General Relativity via differential forms -- explorations in Plebanski's Formalism for GR

TL;DR

This thesis explores general relativity through chiral and Plebanski's formulations, revealing new structures and tools for analytical, numerical, and geometric analysis of Einstein's equations.

Contribution

It develops the geometric foundations, analyzes linearized and nonlinear equations, and investigates numerical evolution schemes within Plebanski's chiral framework.

Findings

Exposes additional structure in Einstein's equations.

Develops gauge fixing techniques for linearized equations.

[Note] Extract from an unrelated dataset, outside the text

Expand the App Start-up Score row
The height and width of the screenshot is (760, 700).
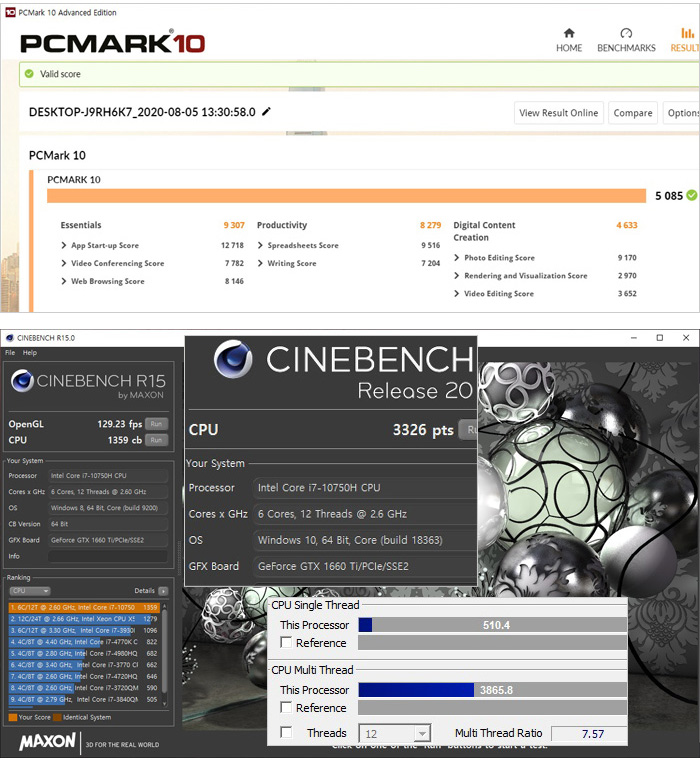coord(65,246)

Proposes evolution schemes based on chiral formulations.

Abstract

This thesis studies general relativity (GR) using chiral formulations, which take advantage of the decomposition of the four-dimensional Lorentz group into self-dual and anti-self-dual sectors. Within this framework, GR can be expressed using Plebanski's formulation, where the basic variables are triples of 2-forms rather than a metric, or alternatively through pure connection approaches. These viewpoints expose additional structure in Einstein's equations (EEs) and offer new analytical and numerical tools. Part I develops the geometric foundations using fibre bundles, where the 2-forms arise as soldering forms on an SO(3,C) bundle. Part II investigates the linearised form of EEs in the chiral setting, with particular attention to their gauge fixings. Part III extends this analysis to the nonlinear regime, and also examines the complex-geometric structure underlying black hole spacetimes. The final part turns to numerical relativity, exploring evolution schemes built from the chiral formulations and their associated gauge choices.